— Input data —
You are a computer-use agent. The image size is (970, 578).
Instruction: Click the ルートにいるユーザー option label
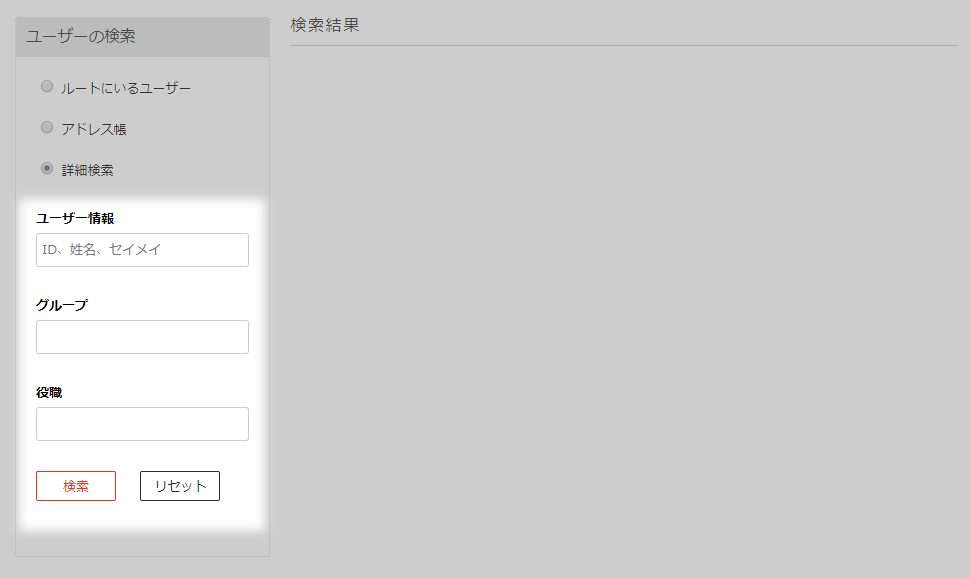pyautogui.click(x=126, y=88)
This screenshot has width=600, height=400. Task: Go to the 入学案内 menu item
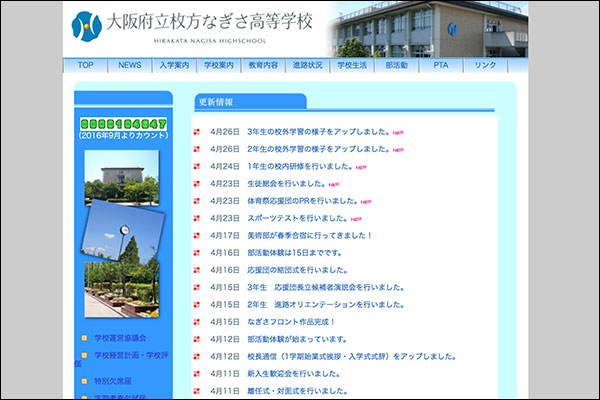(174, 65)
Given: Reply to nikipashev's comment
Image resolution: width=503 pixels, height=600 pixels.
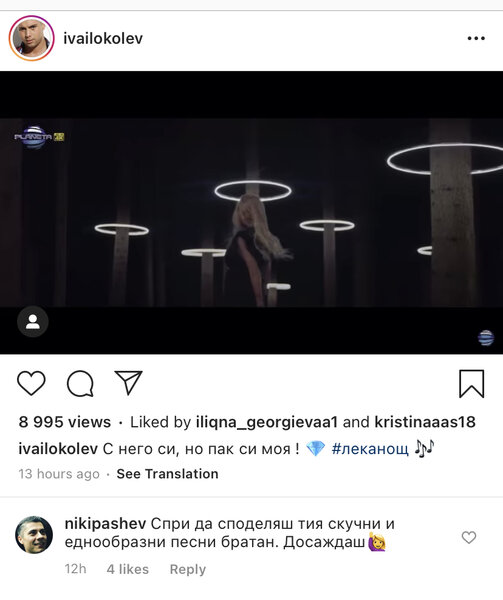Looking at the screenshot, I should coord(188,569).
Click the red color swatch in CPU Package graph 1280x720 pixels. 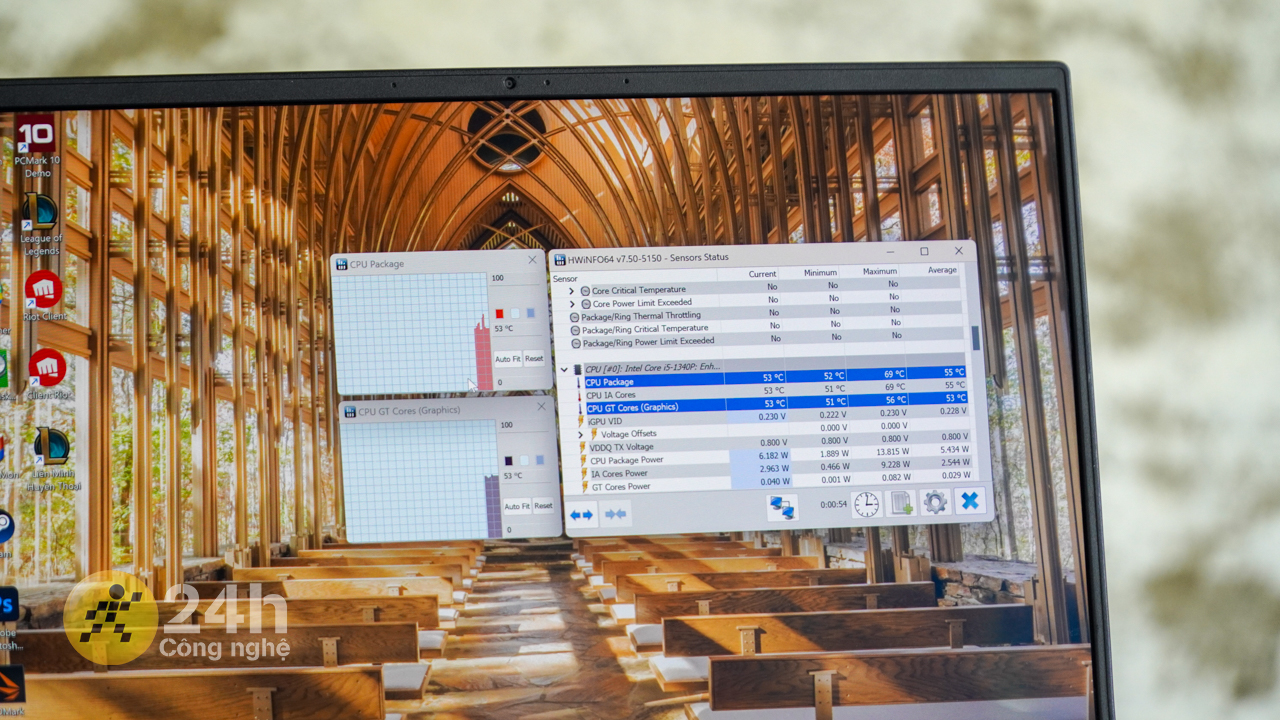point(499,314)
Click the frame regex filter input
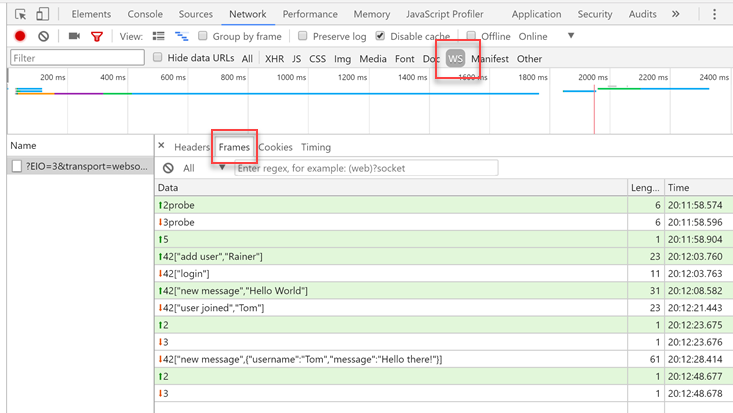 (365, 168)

---

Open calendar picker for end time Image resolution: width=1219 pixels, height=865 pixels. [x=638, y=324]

— How to complete this task —
What is needed is an exact copy of the lines above from the one with "You are a computer-use" to the one with "Given: Reply to nikipashev's comment", both ends kept, and nothing more; please leave the pictures out.

— Written solution —
You are a computer-use agent. The image size is (970, 578).
Instruction: Click the ルートにいるユーザー option label
pyautogui.click(x=126, y=88)
This screenshot has width=600, height=400. Task: Go to the 入学案内 menu item
(174, 65)
Given: Reply to nikipashev's comment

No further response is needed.